Don’t Ban and Don’t Stock
Banning certain foods that are in your regular diet is a bad idea, especially when it’s a food you like. Banning a food will only increase your craving for it, and really it doesn’t much matter if you have a treat every so often as long as you don’t have it everyday. Additionally, it’s a bad idea to stock junk food in your house as it can lead to food craving and temptation. So instead of buying a pack of cookies at the store, maybe consider buying less sugary snacks like multigrain crackers, edamame, or celery sticks.
What You Should Avoid

The worst foods to eat are most definitely sugars and processed foods. Fast food is a big no no and while many claim to have healthy alternatives, most are packed with loads of sodium which make you retain water. Not only do they give you a huge list of health problems, but they also massively contribute to weight gain. This is because the sugar in them increases your resistance to leptin which is a hormone that controls your hunger. So by eating tons of sugary or processed foods you’ll be left feeling dissatisfied and packing on pounds. If it’s possible avoid sugary and processed foods, otherwise just try to incorporate less of them into your meals.

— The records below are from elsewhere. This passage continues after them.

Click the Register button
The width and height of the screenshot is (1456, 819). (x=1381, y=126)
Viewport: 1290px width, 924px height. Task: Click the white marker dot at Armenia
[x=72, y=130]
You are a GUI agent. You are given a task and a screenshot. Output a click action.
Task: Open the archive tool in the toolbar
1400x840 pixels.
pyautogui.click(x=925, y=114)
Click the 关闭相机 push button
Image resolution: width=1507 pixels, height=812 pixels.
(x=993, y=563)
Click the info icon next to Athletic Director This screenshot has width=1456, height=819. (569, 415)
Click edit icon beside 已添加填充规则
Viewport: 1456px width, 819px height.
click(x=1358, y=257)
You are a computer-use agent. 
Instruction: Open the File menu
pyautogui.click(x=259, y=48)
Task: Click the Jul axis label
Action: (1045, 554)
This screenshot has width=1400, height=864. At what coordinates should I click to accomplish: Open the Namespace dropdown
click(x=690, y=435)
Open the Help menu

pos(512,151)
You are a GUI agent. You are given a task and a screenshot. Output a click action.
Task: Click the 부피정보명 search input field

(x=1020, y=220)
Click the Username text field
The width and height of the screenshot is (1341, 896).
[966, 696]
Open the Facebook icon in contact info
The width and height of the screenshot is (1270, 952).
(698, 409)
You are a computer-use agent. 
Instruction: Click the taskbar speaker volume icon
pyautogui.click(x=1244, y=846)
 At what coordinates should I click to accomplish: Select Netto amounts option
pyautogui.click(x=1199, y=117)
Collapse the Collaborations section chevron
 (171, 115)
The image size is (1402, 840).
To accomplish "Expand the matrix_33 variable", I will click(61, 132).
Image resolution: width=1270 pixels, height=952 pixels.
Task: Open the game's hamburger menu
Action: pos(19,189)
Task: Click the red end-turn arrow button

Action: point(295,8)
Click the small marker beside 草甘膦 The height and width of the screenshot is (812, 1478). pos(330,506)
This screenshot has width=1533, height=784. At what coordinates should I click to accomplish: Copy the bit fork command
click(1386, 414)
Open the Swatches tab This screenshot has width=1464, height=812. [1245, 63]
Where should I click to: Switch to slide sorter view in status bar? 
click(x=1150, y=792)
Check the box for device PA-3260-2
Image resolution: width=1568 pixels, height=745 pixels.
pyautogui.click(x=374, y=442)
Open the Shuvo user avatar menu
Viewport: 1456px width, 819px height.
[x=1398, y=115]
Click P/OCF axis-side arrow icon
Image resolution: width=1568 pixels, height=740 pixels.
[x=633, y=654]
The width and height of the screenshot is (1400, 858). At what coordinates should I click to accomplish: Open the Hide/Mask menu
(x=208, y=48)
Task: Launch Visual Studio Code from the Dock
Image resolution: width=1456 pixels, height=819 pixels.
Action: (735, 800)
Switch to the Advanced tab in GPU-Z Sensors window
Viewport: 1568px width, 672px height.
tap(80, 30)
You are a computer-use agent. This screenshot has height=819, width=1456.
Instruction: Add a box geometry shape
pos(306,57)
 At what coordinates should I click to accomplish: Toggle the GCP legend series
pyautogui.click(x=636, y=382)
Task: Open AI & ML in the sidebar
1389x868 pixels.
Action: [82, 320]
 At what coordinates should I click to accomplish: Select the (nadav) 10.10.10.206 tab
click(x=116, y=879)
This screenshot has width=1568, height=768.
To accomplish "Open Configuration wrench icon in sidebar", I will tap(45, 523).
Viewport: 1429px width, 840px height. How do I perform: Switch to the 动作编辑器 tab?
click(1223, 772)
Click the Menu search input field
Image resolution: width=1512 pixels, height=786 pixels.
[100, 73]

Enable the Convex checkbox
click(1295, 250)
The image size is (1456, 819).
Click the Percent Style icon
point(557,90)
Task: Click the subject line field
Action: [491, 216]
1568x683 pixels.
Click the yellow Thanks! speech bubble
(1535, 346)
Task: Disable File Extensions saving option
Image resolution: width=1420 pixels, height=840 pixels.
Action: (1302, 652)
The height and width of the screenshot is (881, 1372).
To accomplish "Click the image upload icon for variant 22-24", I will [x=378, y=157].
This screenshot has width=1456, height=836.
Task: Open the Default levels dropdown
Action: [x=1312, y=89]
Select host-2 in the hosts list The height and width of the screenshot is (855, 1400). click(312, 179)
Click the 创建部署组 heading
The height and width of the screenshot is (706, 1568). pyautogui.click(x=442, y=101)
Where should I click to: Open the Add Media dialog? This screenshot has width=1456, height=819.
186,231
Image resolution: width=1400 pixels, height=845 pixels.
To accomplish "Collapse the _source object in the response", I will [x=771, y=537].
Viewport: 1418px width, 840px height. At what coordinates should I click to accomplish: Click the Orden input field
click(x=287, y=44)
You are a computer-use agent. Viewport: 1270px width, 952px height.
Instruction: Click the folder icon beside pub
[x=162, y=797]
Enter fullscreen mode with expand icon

What You Should Eat More Of
Fiber can really go a long way, much like salads and high fiber produce can fill you up and keep you feeling full for much longer than say some crackers. Incorporating lean meats like fish and chicken offer that sustainability with your hunger and energy. Although it doesn’t have to be a salad, generally fruits and veggies are high in fiber, so incorporating more into your diet can really help to make you feel full. Otherwise poultry and fish are pretty good for meats, as they are good proteins and contain a lot of vitamins. Basically trying to get more vegetables, fruits, poultry, and fish in your diet can really go a long way to helping you lose weight.